Plays Like: If you’ve played any of the other entries in the series you know what to expect. Seek out intelligence on your target, locate and eliminate them. Simple as that. This one throws in several new gameplay innovations, but the core remains the same.
Review Basis: Finished the single-player story and tried the “multiplayer” mode.
Let’s get this out of the way right now folks, the PlayStation Vita is still struggling to find its audience. There have been some wickedly fun games released for the handheld this year including the excellent LittleBigPlanet, but for whatever reason sales continue to disappoint. What this bad-boy needs is a killer app, and fast. So does Assassin’s Creed III: Liberation deliver?
True console-like gameplay on the go. It’s games like this which really show why Sony wanted to create the Vita in the first place. When you first boot up the game you’re going to see a real-life console Assassin’s Creed and it’s quite the sight.
+ Hardware is no longer a limitation. The twin analog sticks allow for precise AC controls. Long-time fans will feel right at home.
+ The same refined gameplay you’ve come to expect from the series is prominently featured here. You scale buildings with ease, hide in the shadows and perform death defying feats of strength all to take out your next target.
+ Much like AC III, Liberation features open world gameplay, allowing players to do much more than just push the narrative forward. There are countless goodies to locate, and New Orleans beckons players to explore each and every inch of it.
+ The soundtrack is excellent and voice acting is much like the rest of the series, inspired and professional.
+/- Liberation doesn’t do as good a job of showing you how Aveline became this stone-cold killer, compared to how Assassin’s Creed III highlighted Conner’s journey. It’s a shortcoming that’s really noticeable when you play the two side-by-side.
+/- Aveline has three active personas she can use, Lady, Slave, and Assassin. Each has its own unique set of abilities. The lady persona will allow her to distract guards, slave will allow her to blend in without anyone noticing, and the assassin persona is where you do your killing. Problem is, you don’t allows have the option of switching back and forth and that leads to a whole lot of hand holding during certain portions of the game.
+/- Vita-specific features can be awesome and downright bizarre. It’s great being able to pinch the map to zoom, but really bizarre to use the gyroscope and both the touch screen and rear track-pad to do other actions. Not every feature on the Vita needs to be used for each and every game just to prove they were worthy additions to the hardware.
+/- Graphically Liberation can often be the most spectacular looking game on the Vita, but it also features heavy framerate drops throughout. The attention to detail never lets up though.
- Missed opportunity to highlight the slave trade and the true meaning behind the American Revolution. Virtually all these interesting issues are glossed over for convenience and that’s unfortunate because it could have been the most thought-provoking game in the series.

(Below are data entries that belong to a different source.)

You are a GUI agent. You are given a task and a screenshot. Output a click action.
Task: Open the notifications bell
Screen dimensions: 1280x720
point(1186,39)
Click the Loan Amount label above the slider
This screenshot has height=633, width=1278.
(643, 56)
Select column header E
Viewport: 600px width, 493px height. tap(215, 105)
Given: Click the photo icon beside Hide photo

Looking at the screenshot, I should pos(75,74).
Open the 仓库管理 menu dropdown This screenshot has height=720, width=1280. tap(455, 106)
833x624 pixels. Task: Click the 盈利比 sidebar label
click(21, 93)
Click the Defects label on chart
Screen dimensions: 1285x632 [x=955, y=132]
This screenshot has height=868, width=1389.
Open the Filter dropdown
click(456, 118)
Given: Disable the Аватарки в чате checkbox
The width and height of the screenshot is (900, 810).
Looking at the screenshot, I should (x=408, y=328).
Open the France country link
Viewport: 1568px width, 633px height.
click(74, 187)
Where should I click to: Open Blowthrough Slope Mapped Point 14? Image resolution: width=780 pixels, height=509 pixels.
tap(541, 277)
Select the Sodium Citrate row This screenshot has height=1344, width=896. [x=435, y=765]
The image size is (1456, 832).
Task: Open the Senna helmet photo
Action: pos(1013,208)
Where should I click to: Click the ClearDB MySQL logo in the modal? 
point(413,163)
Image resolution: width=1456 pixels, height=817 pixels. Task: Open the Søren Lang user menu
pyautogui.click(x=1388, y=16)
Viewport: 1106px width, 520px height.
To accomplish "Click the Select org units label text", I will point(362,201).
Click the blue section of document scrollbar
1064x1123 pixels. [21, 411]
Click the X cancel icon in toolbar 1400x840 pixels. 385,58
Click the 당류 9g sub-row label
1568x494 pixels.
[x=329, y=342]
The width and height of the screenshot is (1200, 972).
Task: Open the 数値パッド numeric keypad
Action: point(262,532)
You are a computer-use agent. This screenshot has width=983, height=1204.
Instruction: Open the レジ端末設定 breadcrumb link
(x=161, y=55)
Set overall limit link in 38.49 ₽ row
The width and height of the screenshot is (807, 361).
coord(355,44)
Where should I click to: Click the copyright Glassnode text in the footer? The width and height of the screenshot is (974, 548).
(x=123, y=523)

- I didn’t feel the multiplayer mode whatsoever. Essentially players tag nodes around the globe for a giant game of tug of war. That’s it, that’s all. There’s no real, traditional multiplayer of any kind.
Being forced to use the lady persona is lame, period. Basically you flirt with guards so they turn into brain-dead buffoons. Have you ever experienced an Assassin’s Creed where hearts are popping out of the heads of the enemies you’re trying to take out? Yeah, me neither.
Assassin’s Creed III: Liberation isn’t a bad game, in fact it’s a very good game, but it certainly doesn’t live up to my expectations and that’s mainly because too many features feel as though they were forced. Much like how I used to say all DS games didn’t need to have stylus gameplay, I now find myself saying that not every feature on the Vita needs to be used in order for games to be exceptional on it. The persona idea was an excellent one, but it needed a little more time in the oven to get just right. As it stands now Liberation is a game Vita owners should check out, but anyone thinking it’s worth picking up a Vita solely for this game might want to hold off for the next hopeful killer app.